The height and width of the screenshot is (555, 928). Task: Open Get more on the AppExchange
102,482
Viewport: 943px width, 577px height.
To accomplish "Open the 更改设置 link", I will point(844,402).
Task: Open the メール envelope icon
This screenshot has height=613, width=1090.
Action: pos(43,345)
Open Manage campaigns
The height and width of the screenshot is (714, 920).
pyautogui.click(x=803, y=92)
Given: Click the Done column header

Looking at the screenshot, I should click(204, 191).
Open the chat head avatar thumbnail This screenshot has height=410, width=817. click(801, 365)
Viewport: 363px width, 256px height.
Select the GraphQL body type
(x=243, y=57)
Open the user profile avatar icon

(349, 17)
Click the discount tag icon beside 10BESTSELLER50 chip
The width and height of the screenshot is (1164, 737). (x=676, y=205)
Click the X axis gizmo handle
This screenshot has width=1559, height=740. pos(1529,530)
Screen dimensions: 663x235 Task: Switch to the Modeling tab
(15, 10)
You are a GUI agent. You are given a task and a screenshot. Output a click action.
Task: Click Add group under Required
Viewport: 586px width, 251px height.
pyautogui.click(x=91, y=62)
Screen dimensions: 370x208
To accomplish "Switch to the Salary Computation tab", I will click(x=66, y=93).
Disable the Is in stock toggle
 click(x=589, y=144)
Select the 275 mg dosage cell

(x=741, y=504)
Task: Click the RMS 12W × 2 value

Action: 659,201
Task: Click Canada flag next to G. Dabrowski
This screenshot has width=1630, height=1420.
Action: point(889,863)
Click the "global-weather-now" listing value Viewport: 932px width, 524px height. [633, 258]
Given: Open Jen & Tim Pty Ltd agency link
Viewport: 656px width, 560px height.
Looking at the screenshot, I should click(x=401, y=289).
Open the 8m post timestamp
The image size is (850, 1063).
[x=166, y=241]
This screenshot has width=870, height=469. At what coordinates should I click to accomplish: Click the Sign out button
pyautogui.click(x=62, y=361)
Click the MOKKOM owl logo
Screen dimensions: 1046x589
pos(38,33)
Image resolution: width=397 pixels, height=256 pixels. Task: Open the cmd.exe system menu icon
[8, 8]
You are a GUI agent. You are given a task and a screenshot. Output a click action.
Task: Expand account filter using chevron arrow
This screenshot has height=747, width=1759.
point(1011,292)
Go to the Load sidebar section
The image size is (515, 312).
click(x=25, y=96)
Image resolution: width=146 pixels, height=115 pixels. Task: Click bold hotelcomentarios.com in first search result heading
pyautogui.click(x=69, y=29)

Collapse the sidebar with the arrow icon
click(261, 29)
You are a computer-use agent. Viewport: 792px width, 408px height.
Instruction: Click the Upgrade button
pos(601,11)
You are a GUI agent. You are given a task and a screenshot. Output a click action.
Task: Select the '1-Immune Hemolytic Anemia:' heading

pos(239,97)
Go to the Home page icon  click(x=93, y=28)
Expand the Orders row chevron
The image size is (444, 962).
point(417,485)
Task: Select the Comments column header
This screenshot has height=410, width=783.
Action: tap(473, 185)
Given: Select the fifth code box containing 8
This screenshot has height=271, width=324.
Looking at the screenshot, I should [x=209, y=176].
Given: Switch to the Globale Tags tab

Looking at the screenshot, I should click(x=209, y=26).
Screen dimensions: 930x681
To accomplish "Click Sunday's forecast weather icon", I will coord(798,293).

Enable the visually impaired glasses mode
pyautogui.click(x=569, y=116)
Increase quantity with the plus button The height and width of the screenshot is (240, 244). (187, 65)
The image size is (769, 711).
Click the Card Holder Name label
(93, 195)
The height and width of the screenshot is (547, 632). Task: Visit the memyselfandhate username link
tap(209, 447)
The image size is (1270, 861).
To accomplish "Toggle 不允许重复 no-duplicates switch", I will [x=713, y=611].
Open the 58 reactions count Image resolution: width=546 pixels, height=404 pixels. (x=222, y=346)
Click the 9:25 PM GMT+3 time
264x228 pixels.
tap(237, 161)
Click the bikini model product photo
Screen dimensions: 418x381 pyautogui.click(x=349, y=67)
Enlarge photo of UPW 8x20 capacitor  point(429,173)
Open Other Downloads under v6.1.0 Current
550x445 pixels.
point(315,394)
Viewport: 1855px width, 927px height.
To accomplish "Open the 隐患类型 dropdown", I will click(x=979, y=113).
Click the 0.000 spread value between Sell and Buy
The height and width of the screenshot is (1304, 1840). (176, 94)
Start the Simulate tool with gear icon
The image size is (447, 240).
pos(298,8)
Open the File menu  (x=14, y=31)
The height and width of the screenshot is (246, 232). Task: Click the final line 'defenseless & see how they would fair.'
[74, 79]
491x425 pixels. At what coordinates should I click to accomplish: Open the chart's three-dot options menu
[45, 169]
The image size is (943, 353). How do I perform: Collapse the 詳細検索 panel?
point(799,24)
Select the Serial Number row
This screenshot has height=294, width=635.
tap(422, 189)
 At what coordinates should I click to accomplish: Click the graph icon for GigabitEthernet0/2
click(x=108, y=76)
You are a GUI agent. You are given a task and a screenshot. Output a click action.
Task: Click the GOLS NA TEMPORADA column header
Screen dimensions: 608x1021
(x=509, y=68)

- _Brief_
Print every line of the listing shown above, exactly.

- _Task answer_
The height and width of the screenshot is (555, 928). Task: Open Get more on the AppExchange
102,482
Viewport: 943px width, 577px height.
To accomplish "Open the 更改设置 link", I will point(844,402).
Task: Open the メール envelope icon
This screenshot has height=613, width=1090.
Action: pos(43,345)
Open Manage campaigns
The height and width of the screenshot is (714, 920).
pyautogui.click(x=803, y=92)
Given: Click the Done column header

Looking at the screenshot, I should click(204, 191).
Open the chat head avatar thumbnail This screenshot has height=410, width=817. click(801, 365)
Viewport: 363px width, 256px height.
Select the GraphQL body type
(x=243, y=57)
Open the user profile avatar icon

(349, 17)
Click the discount tag icon beside 10BESTSELLER50 chip
The width and height of the screenshot is (1164, 737). (x=676, y=205)
Click the X axis gizmo handle
This screenshot has width=1559, height=740. pos(1529,530)
Screen dimensions: 663x235 Task: Switch to the Modeling tab
(15, 10)
You are a GUI agent. You are given a task and a screenshot. Output a click action.
Task: Click Add group under Required
Viewport: 586px width, 251px height.
pyautogui.click(x=91, y=62)
Screen dimensions: 370x208
To accomplish "Switch to the Salary Computation tab", I will click(x=66, y=93).
Disable the Is in stock toggle
 click(x=589, y=144)
Select the 275 mg dosage cell

(x=741, y=504)
Task: Click the RMS 12W × 2 value

Action: 659,201
Task: Click Canada flag next to G. Dabrowski
This screenshot has width=1630, height=1420.
Action: point(889,863)
Click the "global-weather-now" listing value Viewport: 932px width, 524px height. [633, 258]
Given: Open Jen & Tim Pty Ltd agency link
Viewport: 656px width, 560px height.
Looking at the screenshot, I should click(x=401, y=289).
Open the 8m post timestamp
The image size is (850, 1063).
[x=166, y=241]
This screenshot has width=870, height=469. At what coordinates should I click to accomplish: Click the Sign out button
pyautogui.click(x=62, y=361)
Click the MOKKOM owl logo
Screen dimensions: 1046x589
pos(38,33)
Image resolution: width=397 pixels, height=256 pixels. Task: Open the cmd.exe system menu icon
[8, 8]
You are a GUI agent. You are given a task and a screenshot. Output a click action.
Task: Expand account filter using chevron arrow
This screenshot has height=747, width=1759.
point(1011,292)
Go to the Load sidebar section
The image size is (515, 312).
click(x=25, y=96)
Image resolution: width=146 pixels, height=115 pixels. Task: Click bold hotelcomentarios.com in first search result heading
pyautogui.click(x=69, y=29)

Collapse the sidebar with the arrow icon
click(261, 29)
You are a computer-use agent. Viewport: 792px width, 408px height.
Instruction: Click the Upgrade button
pos(601,11)
You are a GUI agent. You are given a task and a screenshot. Output a click action.
Task: Select the '1-Immune Hemolytic Anemia:' heading

pos(239,97)
Go to the Home page icon  click(x=93, y=28)
Expand the Orders row chevron
The image size is (444, 962).
point(417,485)
Task: Select the Comments column header
This screenshot has height=410, width=783.
Action: tap(473, 185)
Given: Select the fifth code box containing 8
This screenshot has height=271, width=324.
Looking at the screenshot, I should [x=209, y=176].
Given: Switch to the Globale Tags tab

Looking at the screenshot, I should click(x=209, y=26).
Screen dimensions: 930x681
To accomplish "Click Sunday's forecast weather icon", I will coord(798,293).

Enable the visually impaired glasses mode
pyautogui.click(x=569, y=116)
Increase quantity with the plus button The height and width of the screenshot is (240, 244). (187, 65)
The image size is (769, 711).
Click the Card Holder Name label
(93, 195)
The height and width of the screenshot is (547, 632). Task: Visit the memyselfandhate username link
tap(209, 447)
The image size is (1270, 861).
To accomplish "Toggle 不允许重复 no-duplicates switch", I will [x=713, y=611].
Open the 58 reactions count Image resolution: width=546 pixels, height=404 pixels. (x=222, y=346)
Click the 9:25 PM GMT+3 time
264x228 pixels.
tap(237, 161)
Click the bikini model product photo
Screen dimensions: 418x381 pyautogui.click(x=349, y=67)
Enlarge photo of UPW 8x20 capacitor  point(429,173)
Open Other Downloads under v6.1.0 Current
550x445 pixels.
point(315,394)
Viewport: 1855px width, 927px height.
To accomplish "Open the 隐患类型 dropdown", I will click(x=979, y=113).
Click the 0.000 spread value between Sell and Buy
The height and width of the screenshot is (1304, 1840). (176, 94)
Start the Simulate tool with gear icon
The image size is (447, 240).
pos(298,8)
Open the File menu  (x=14, y=31)
The height and width of the screenshot is (246, 232). Task: Click the final line 'defenseless & see how they would fair.'
[74, 79]
491x425 pixels. At what coordinates should I click to accomplish: Open the chart's three-dot options menu
[45, 169]
The image size is (943, 353). How do I perform: Collapse the 詳細検索 panel?
point(799,24)
Select the Serial Number row
This screenshot has height=294, width=635.
tap(422, 189)
 At what coordinates should I click to accomplish: Click the graph icon for GigabitEthernet0/2
click(x=108, y=76)
You are a GUI agent. You are given a task and a screenshot. Output a click action.
Task: Click the GOLS NA TEMPORADA column header
Screen dimensions: 608x1021
(x=509, y=68)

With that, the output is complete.